Life is Naturally Sweet

Today’s post was written by VT Dietetic Students Emily Rowe, Justin Morello, Cassie Mitchell, and Kira Runkle.

Added sugars are not found naturally in foods; they are put into food or beverages when they are processed or prepared. The addition of these sugars increases the number of calories in a food or drink, but provides no health benefits. Eating or drinking too many added sugars is linked to health problems like weight gain, diabetes, and heart disease.

Reducing added sugar can help to:

  • Improve dental health
  • Improve sleep quality
  • Prevent Type 2 Diabetes, heart disease, and obesity
  • Manage weight

While some of the foods that contain added sugars are easy to spot, others are hidden in foods we eat every day! Foods with added sugars can include candies, sodas, baked goods, granola bars, cereals and sauces. Sources of added sugar are known by many names including corn syrup, honey, tapioca, dextrose, and fructose. Be sure to read the labels carefully before making a purchase.

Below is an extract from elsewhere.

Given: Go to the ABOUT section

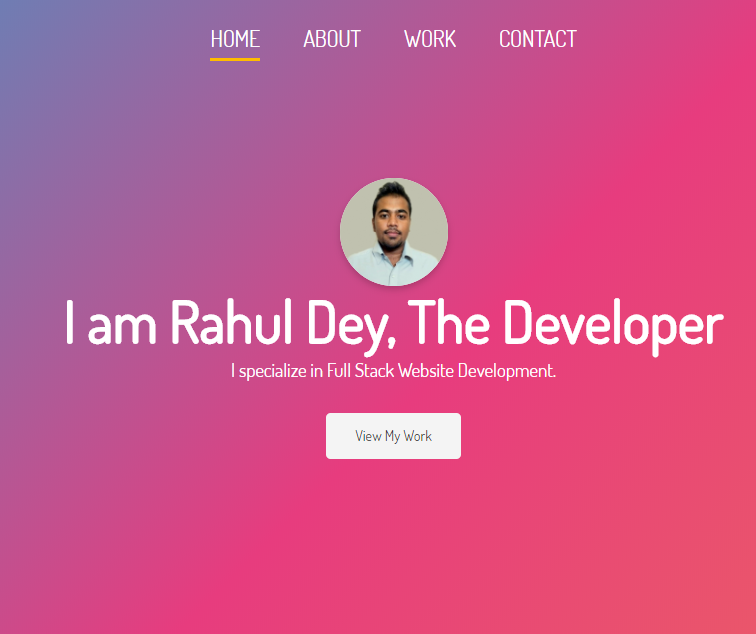Looking at the screenshot, I should (332, 39).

The following are a list of My Plate, My Wins strategies and suggestions to help you reduce added sugar consumption in your everyday life.

“Taste has a huge influence on the foods and drinks I choose, so water can sometimes be hard to drink on its own. Instead of drinking sodas or juice, I simply add sliced fruit such as strawberries and oranges to a plain glass of water to enhance its flavor.”

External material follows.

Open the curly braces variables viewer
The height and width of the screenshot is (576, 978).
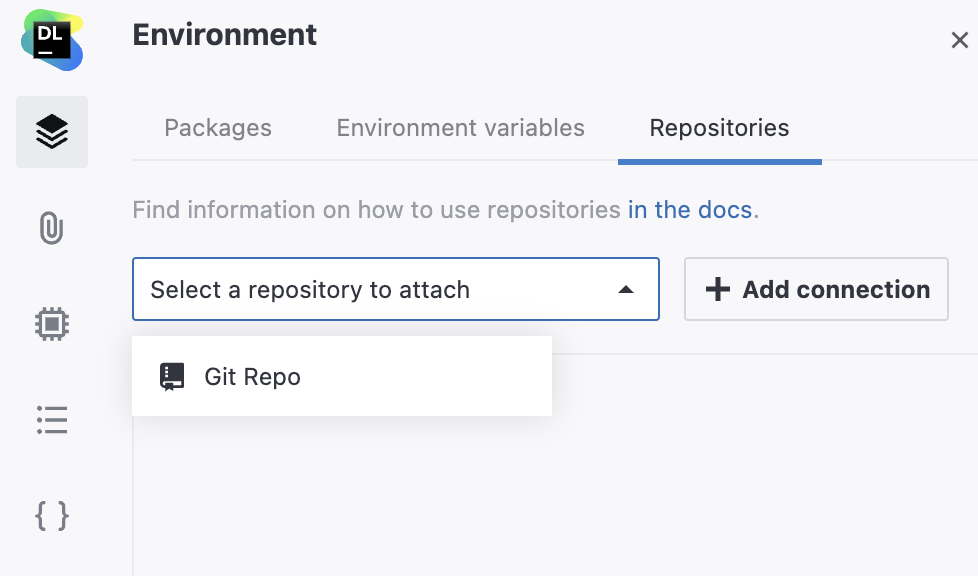52,516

“One of my biggest sources of added sugar intake is through the coffee I drink every morning and afternoon. I have now cut back on sugar by using artificial sweeteners instead. Occasionally I add unsweetened vanilla almond milk or plain skim milk for a splash of flavor!”

“I never realized how much added sugar is in many of my favorite snack foods. To cut back on the added sugar, I’ve started to make granola bars and trail mix with my own ingredients so I can control how much sugar is added. Peanuts, almonds, sunflower seeds and raisins make a great trail mix snack.”

“My family loves fruit, but we usually buy it canned to save money. I never realized how much sugar is in the syrups they are canned in. Now my family looks for fruit canned in water or 100% natural juices, and they taste just as great.”

What other ways have you cut back on added sugar in your family’s meals and snacks?